Reputation:
I'm finished with the plugin finally, and started working on another project. That project is a simple bit of software to encrypt a string given an encryption key and the string itself. So I wrote that, and it seems to be working fine, but I can't figure out how to decrypt it. I used to have an array with the encrypted alphabet, but I figured out a way to do without that in the encryption function and there should be a way to do without it in the decryption as well.
My encryption function:
public static String e(String toEncrypt, int encKey) {
encKey %= ALPHABET.length;
toEncrypt = toEncrypt.toLowerCase();
char[] TEChar = toEncrypt.toCharArray();
for (int i = 0; i < toEncrypt.length(); i++) {
for (int j = 0; j < ALPHABET.length; j++) {
if (TEChar[i] == '`') {
TEChar[i] = '_';
}
else if (TEChar[i] == ALPHABET[j]) {
TEChar[i] = ALPHABET[(j + encKey) % ALPHABET.length];
break;
}
}
}
toEncrypt = String.valueOf(TEChar) + "`" + encKey;
return toEncrypt;
}
ALPHABET (the array, and I realize that it contains more than just the alphabet.):
char[] ALPHABET = {'a', 'b', 'c', 'd', 'e', 'f', 'g', 'h', 'i', 'j', 'k', 'l',
'm', 'n', 'o', 'p', 'q', 'r', 's', 't', 'u', 'v', 'w', 'x', 'y', 'z', ' ', '1',
'2', '3', '4', '5', '6', '7', '8', '9', '0', ',', '.', ';', ':', '[', ']', '{',
'}', '?'};
Rather than making a new array just to have the offset characters, I did that with a simple addition and use of the remainder operator.
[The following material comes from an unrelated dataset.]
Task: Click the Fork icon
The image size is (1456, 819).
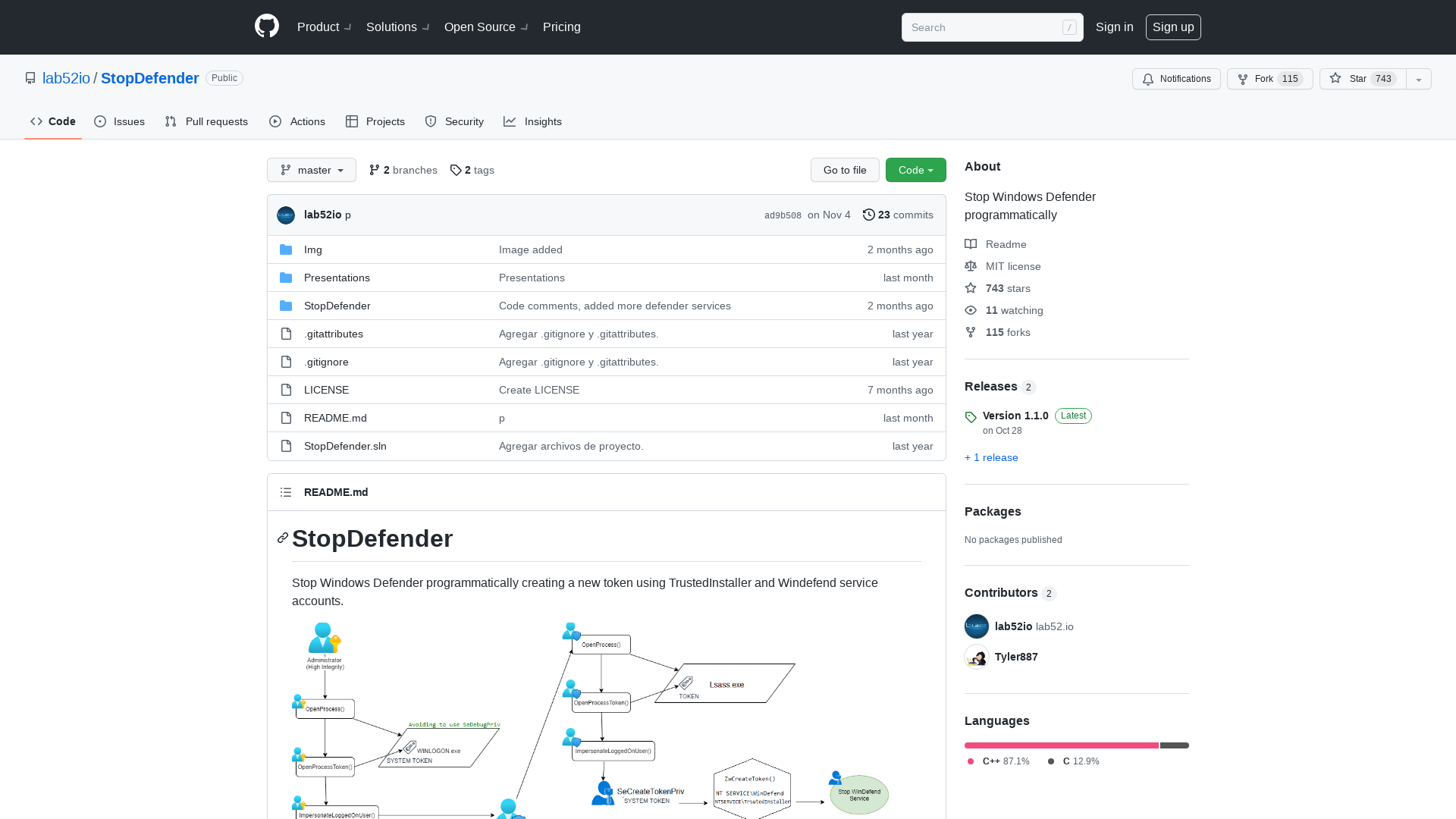Action: [1243, 78]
I tried using subtraction and the same thing, but it didn't work as I would need it to wrap around to 26. Somehow I get the feeling that something glaringly obvious is the solution.
Upvotes: 1
Views: 733
Reputation: 431
Try this:
public static String e(String toEncrypt, int encKey, boolean addEncKey) {
encKey %= ALPHABET.length;
toEncrypt = toEncrypt.toLowerCase();
char[] TEChar = toEncrypt.toCharArray();
for (int i = 0; i < toEncrypt.length(); i++) {
for (int j = 0; j < ALPHABET.length; j++) {
if (TEChar[i] == '`') {
TEChar[i] = '_';
} else if (TEChar[i] == ALPHABET[j]) {
TEChar[i] = ALPHABET[(j + encKey + ALPHABET.length)
% ALPHABET.length];
break;
}
}
}
if (addEncKey) {
toEncrypt = String.valueOf(TEChar) + "`" + encKey;
} else {
toEncrypt = String.valueOf(TEChar);
}
return toEncrypt;
}
This how I tested it:
public static void main(String[] args) {
String encoded = e("ABDSDfz}", 2, true);
System.out.println(encoded);
String decoded = e(
encoded.substring(0, encoded.indexOf("`")),
-Integer.parseInt(encoded.substring(encoded.indexOf("`") + 1)),
false);
System.out.println(decoded);
}
As you can see I moved some logic to method invocation (you can easily write a decryption function that wrapes around encryption like this:
public static String decrypt(String encoded) {
return e(encoded.substring(0, encoded.indexOf("`")),
-Integer.parseInt(encoded.substring(encoded.indexOf("`") + 1)),
false);
}
The decrypion and encryption works basically in the same way but decryption uses opposite encKey (for example instead of 22 it will use -22), this done in invocation. You add encKey after '`' sign - I didn't wanted that in decoded message so I cut it out when parsing encoded string to method and added booleam parameter addEncKey so I can disable adding addEncKey. I also changed in the code this line: TEChar[i] = ALPHABET[(j + encKey + ALPHABET.length) % ALPHABET.length]; This is an easy way to deal with negative indexes that can happen when encKey is negative.